That doesn't seem very good. Let's plot it to see what's going on.

import matplotlib.pyplot as plt

def plot_transformer_loss(loss_history, val_loss_history):

    # Two horizontal figures side-by-side
    fig, (ax1, ax2) = plt.subplots(1, 2, figsize=(12, 4))

    # First plot = training loss
    ax1.plot(loss_history, lw=0.5)
    # Plot moving average of loss
    window_size = 100
    ax1.plot(np.convolve(loss_history, np.ones(window_size) / window_size, mode='valid'), label='Moving average')
    ax1.set_xlabel('Iteration')
    ax1.set_ylabel('Cross-entropy Loss')
    ax1.set_title('Training Loss')
    ax1.legend()

    # Second plot = validation loss
    # Set marker style to be circles at each data point
    indices = np.arange(0, len(val_loss_history) * eval_interval, eval_interval)
    ax2.plot(indices, val_loss_history, marker='o')
    ax2.set_title('Validation Loss')
    ax2.set_xlabel('Iteration')

    plt.show()

plot_transformer_loss(train_loss_history, val_loss_history)

Initial losses for our transformer trained on the tic-tac-toe data (image by author).

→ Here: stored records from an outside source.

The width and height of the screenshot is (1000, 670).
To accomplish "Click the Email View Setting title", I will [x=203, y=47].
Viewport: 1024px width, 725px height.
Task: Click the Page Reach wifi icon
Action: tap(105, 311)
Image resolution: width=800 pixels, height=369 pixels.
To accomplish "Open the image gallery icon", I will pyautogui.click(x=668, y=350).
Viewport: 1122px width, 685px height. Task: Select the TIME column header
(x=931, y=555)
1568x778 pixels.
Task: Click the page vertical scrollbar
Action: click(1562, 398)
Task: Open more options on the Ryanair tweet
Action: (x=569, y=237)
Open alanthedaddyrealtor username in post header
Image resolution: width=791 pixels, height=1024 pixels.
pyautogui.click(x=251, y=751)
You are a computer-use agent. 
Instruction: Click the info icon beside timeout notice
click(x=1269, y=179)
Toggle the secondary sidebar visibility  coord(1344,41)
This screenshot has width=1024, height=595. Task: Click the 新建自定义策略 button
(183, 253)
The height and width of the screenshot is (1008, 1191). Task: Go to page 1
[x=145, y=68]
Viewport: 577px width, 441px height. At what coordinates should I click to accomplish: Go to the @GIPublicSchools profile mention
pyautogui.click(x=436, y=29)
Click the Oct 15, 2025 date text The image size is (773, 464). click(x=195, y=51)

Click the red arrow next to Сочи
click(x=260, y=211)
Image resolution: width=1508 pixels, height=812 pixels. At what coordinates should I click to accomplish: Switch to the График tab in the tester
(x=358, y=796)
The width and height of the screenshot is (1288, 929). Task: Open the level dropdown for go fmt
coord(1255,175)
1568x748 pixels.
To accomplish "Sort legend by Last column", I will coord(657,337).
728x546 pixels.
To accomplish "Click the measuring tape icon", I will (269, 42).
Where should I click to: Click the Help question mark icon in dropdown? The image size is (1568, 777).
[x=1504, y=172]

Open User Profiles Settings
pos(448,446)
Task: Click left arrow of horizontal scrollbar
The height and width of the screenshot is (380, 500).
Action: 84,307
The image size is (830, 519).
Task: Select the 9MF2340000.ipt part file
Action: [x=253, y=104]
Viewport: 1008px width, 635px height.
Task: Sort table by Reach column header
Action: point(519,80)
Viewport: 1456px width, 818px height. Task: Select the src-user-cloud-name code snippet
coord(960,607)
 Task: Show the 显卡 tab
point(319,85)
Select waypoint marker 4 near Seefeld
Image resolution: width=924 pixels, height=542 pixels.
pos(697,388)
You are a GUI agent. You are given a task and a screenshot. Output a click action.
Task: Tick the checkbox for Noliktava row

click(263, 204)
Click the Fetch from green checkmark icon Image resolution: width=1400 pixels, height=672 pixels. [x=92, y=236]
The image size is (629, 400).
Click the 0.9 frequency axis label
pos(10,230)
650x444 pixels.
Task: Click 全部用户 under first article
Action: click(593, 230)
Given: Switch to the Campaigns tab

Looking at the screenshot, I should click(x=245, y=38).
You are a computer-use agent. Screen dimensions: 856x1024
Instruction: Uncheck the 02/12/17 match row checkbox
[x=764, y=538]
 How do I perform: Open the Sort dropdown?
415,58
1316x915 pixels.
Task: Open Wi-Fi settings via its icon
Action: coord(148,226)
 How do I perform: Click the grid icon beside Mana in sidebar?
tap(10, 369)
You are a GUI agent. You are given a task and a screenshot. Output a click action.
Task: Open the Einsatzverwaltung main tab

We can play the transformer using this code to see if it's any good:

import random
import torch
from IPython.display import clear_output

def play_game(model, stoi, itos, device):
    game = TicTacToe()

    # Randomly decide who goes first
    game.current_player = random.choice(['X', 'O'])

    while game.check_winner() is None and not game.is_draw():
        #clear_output(wait=True)

        print(f"{game.current_player}'s turn.")
        game.pretty_print_board()

        current_board_str = game.get_board_string()

        if game.current_player == 'X':
            print("Model's turn...")
            current_board_encoded = torch.tensor([stoi[c] for c in current_board_str], dtype=torch.long).unsqueeze(0).to(device)
            logits, _ = model(current_board_encoded)

            # Move logits to cpu
            logits = logits.cpu()

            # Create a mask for legal moves and zero out logits for illegal moves
            legal_moves = game.get_legal_moves()
            mask = torch.zeros(9)
            mask[legal_moves] = 1
            masked_logits = logits * mask

            # Get the model's move
            predicted_move = masked_logits.argmax(dim=-1).item()

            # Make the model's move
            game.make_move(predicted_move)

        else:
            print("Your turn!")
            legal_moves = game.get_legal_moves()
            print("Legal moves:", legal_moves)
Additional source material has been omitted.